Required action
Output only the lines below that start at the line containing "Select the ALL" and end at the line containing "Open New MRR Breakdown card options menu", with both ends kept.

Records supplied

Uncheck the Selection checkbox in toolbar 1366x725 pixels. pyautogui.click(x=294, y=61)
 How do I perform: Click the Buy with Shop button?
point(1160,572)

==

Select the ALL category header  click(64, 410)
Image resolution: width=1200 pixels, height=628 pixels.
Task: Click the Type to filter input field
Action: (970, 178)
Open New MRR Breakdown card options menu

Exercise solution
Select the ALL category header  click(64, 410)
Image resolution: width=1200 pixels, height=628 pixels.
Task: Click the Type to filter input field
Action: (970, 178)
Open New MRR Breakdown card options menu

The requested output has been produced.